**DIRECTIONS FOR THIS TASK:** Convert the material between the line holding "Screen dimensions: 218x843" and the line holding "Action: (862, 181)", inclusive, into a numbered list of its lines. Leave out blank lines.

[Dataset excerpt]

......

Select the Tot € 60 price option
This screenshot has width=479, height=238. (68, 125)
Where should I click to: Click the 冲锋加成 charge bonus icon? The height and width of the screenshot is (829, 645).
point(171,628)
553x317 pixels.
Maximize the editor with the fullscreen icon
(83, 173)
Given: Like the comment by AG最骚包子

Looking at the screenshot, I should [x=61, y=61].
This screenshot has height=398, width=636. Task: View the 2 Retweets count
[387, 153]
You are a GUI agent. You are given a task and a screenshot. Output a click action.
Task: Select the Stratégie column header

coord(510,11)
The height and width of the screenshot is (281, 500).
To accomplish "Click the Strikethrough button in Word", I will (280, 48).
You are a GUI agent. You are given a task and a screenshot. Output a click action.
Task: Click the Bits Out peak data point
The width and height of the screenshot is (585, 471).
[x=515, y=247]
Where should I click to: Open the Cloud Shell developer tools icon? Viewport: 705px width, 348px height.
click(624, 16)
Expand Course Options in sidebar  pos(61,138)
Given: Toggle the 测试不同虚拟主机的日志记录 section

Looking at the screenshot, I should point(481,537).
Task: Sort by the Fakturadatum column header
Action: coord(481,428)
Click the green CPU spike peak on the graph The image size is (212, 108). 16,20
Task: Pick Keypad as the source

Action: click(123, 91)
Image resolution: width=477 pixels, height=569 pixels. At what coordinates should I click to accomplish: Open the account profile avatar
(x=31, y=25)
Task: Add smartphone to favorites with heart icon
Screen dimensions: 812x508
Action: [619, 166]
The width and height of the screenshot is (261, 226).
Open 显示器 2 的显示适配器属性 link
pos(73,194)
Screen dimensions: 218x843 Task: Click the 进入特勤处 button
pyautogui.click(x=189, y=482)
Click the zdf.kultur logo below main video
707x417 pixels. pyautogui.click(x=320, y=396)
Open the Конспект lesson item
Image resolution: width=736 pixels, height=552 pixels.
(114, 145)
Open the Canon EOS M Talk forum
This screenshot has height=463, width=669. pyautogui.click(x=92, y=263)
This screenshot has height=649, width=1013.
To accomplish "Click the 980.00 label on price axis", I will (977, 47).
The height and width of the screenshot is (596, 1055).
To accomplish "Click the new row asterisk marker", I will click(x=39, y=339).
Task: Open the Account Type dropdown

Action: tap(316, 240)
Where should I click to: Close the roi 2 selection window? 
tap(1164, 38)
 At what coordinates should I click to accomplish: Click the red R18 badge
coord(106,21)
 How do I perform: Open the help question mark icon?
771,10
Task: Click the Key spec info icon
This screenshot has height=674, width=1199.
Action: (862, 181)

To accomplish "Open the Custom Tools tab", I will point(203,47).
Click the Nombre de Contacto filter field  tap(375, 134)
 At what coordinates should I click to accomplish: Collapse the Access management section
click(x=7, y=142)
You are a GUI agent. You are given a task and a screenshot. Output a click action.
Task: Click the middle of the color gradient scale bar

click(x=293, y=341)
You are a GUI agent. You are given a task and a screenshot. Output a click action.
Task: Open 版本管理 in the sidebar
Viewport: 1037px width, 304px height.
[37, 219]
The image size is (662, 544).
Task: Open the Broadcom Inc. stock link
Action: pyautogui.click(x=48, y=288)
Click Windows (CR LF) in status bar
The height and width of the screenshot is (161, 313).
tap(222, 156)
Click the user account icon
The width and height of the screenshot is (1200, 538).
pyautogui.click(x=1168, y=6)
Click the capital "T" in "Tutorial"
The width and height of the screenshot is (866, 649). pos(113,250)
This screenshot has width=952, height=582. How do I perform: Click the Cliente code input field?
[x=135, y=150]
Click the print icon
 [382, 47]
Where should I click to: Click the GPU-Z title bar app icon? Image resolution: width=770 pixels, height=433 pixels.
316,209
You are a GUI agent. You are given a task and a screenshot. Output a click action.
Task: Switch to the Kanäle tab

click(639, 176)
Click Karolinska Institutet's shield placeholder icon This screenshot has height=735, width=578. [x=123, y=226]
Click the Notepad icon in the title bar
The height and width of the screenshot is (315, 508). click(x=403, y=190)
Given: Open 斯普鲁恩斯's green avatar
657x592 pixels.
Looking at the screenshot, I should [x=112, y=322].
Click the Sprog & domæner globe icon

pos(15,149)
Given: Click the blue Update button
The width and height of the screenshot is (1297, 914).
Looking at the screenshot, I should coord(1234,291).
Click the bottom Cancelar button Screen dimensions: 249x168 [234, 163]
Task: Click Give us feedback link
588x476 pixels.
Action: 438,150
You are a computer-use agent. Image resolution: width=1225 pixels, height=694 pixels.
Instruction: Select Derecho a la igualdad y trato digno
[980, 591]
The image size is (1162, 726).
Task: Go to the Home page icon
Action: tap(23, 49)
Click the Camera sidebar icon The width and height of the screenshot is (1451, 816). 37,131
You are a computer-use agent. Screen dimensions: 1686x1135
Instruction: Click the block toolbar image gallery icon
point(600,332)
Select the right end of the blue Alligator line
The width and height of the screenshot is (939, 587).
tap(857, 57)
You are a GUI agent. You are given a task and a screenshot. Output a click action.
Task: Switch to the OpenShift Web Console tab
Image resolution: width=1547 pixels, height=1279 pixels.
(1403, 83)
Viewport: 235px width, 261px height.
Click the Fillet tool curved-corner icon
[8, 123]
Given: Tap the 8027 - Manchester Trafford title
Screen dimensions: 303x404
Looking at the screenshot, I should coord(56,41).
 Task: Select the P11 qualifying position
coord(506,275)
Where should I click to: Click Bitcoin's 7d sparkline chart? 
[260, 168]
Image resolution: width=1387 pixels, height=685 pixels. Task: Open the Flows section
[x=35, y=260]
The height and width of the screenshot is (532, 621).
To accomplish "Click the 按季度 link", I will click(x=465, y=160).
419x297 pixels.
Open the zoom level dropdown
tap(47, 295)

......

**FINAL ANSWER:**
1. Screen dimensions: 218x843 Task: Click the 进入特勤处 button
2. pyautogui.click(x=189, y=482)
3. Click the zdf.kultur logo below main video
4. 707x417 pixels. pyautogui.click(x=320, y=396)
5. Open the Конспект lesson item
6. Image resolution: width=736 pixels, height=552 pixels.
7. (114, 145)
8. Open the Canon EOS M Talk forum
9. This screenshot has height=463, width=669. pyautogui.click(x=92, y=263)
10. This screenshot has height=649, width=1013.
11. To accomplish "Click the 980.00 label on price axis", I will (977, 47).
12. The height and width of the screenshot is (596, 1055).
13. To accomplish "Click the new row asterisk marker", I will click(x=39, y=339).
14. Task: Open the Account Type dropdown
15. Action: tap(316, 240)
16. Where should I click to: Close the roi 2 selection window? 
17. tap(1164, 38)
18.  At what coordinates should I click to accomplish: Click the red R18 badge
19. coord(106,21)
20.  How do I perform: Open the help question mark icon?
21. 771,10
22. Task: Click the Key spec info icon
23. This screenshot has height=674, width=1199.
24. Action: (862, 181)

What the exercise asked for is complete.